Warpaint - Heads Up (23rd September, via Rough Trade)

Earlier this summer, while supporting Massive Attack in Hyde Park, Warpaint debuted a new song (called ‘New Song’, no messing around here) under a double rainbow. One of those moments where everything aligns, Warpaint were just as beside themselves with glee on-stage as their adoring fans were off it. This was more than just an unexpected sprinkle of magic on that day though; this first debut was a perfect sign of new directions to come from the band. Emerging from the gloomy angst of their self-titled second album, ’Heads Up’ welcomes in a sunnier side of Warpaint; far more more akin to their personalities and their live shows.

Anyone who’s ever been to a Warpaint show will know that they’re not the sullen, moody band that their deeply swirling jams might suggest. When they play shows Warpaint come alive with energy; twirling and screaming their way through songs that - despite being loved with unwavering passion by their fans - never quite matched their energy. It’s all change on the fittingly titled ‘Heads Up’ - a record with more life, more groove and a double rainbow constantly shining above. Out in just a couple of days, it’s marks a whole new chapter for the LA band. (Henry Boon)

Honeyblood - Babes Never Die (4th November, via Fat Cat)

Honeyblood’s 2012 self-titled debut album came as no gentle introduction.
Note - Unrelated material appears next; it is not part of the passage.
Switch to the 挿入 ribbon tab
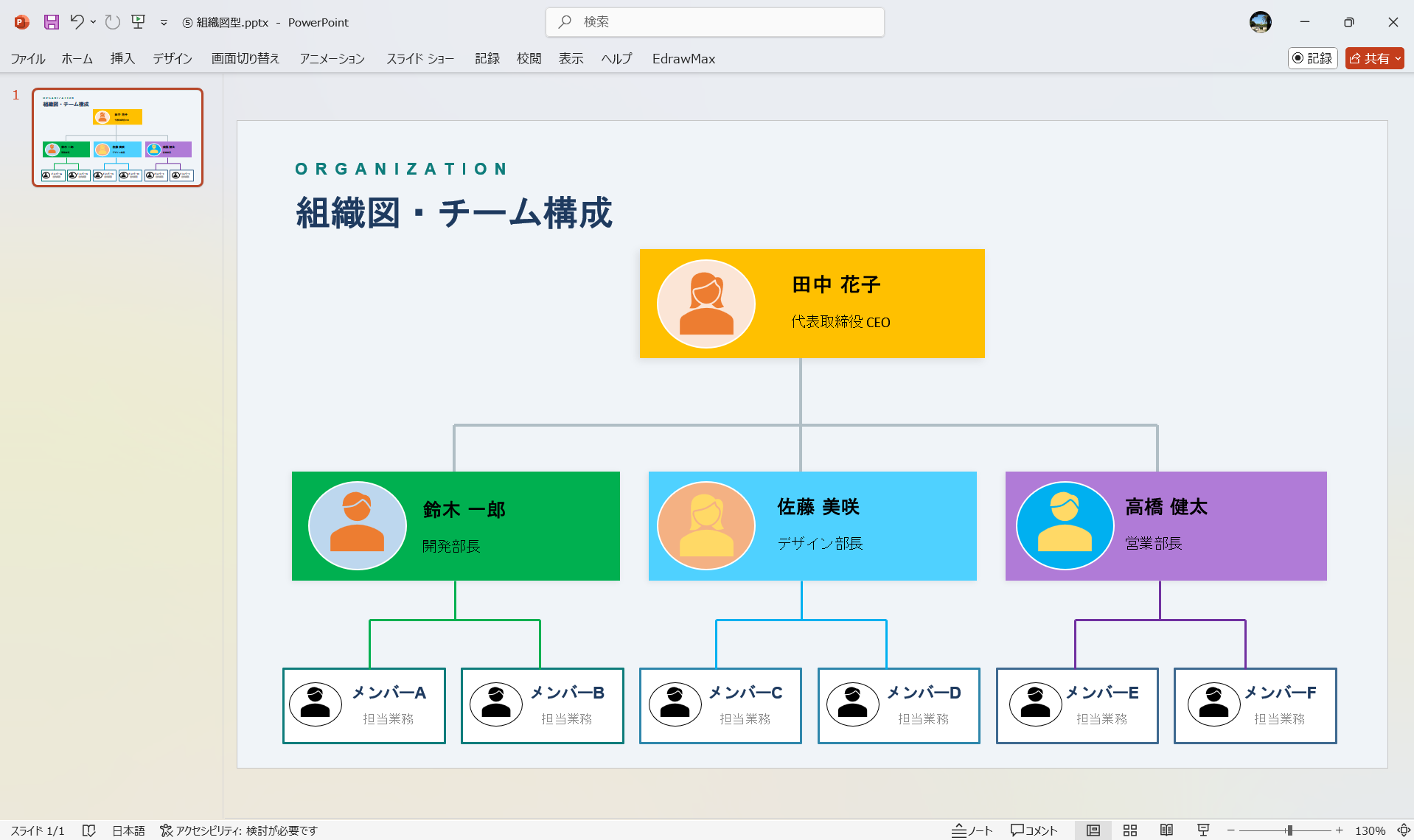This screenshot has width=1414, height=840. [122, 59]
Making a wildly disproportionate amount of noise for two people, they came thundering through, with frontwoman Stina Tweeddale yelling insults like “scumbag!”, “slimeball!” and “you really do disgust me!” on a ferocious, fun-filled ride of a record. It contained some of the most irresistibly angsty lo-fi anthems for soundtracking bitter break-ups. It was unforgiving and unrelenting, and all the better for it. 

The follow-up - ‘Babes Never Die’ - was recorded last winter in East London alongside producer James Dring, who has also worked with the likes of Rat Boy, Jamie T, Loyle Carner and Gorillaz. The tracklist promisingly includes titles like ‘Love Is A Disease’ and ‘Justine, Misery Queen’, hinting at more of their characteristic grittiness second time around. With the addition of the mad skills of new drummer Cat Myers, they show no sign of losing any of the fire in the Honeyblood belly. And if the feverish lead single ‘Ready For The Magic’ is anything to go by, it should be a spellbinding concoction. (Emma Snook)
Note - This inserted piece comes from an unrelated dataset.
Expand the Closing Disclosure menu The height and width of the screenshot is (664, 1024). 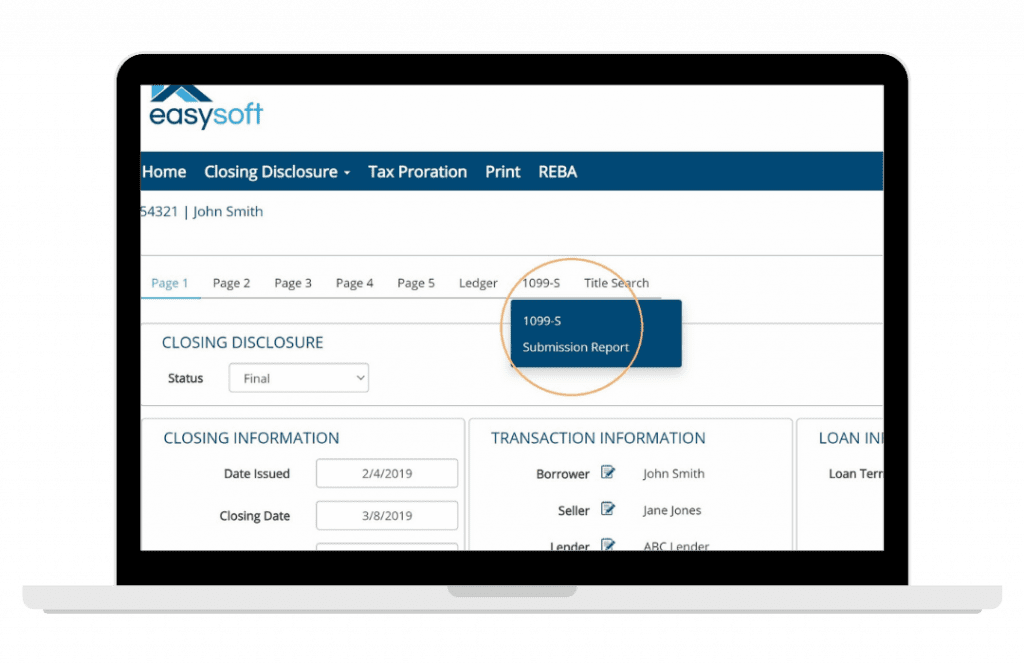pos(277,172)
Kero Kero Bonito - Bonito Generation (21st October, via Double Denim)

Since releasing their mixtape ‘Intro Bonito’ two years ago, Kero Kero Bonito have put out a string of singles that could only have come from the London trio of Gus, Jamie and Sarah. In a nutshell, they’re kinda crazy - but that’s definitely a Good Thing. Like some twisted hybrid of Nickelodeon and an overly hyperactive anime, the trio mash together video game noises, 90s house beats, MIDI modules and tropical melodies into perfect pop gems that don’t give a shit about conventions. Just have a listen to the raspberry kisses on ‘Lipslap’ – what other pop group have the balls to do that?

None of that energy is set to be toned down on their debut album ‘Bonito Generation,’ where there’ll be even more earworms made up of retro sounds mixed with J-Pop vigour. KKB have so many ideas, it’s anyone’s guess how they managed to keep the collection to just 12 tracks. The band says that ‘Bonito Generation’ “turned out just how we wanted.” If that’s code for more brilliantly bonkers pop then, if ever you’re feeling deflated this winter, it’s bound to give you the massive sugar rush you need. (Eugenie Johnson)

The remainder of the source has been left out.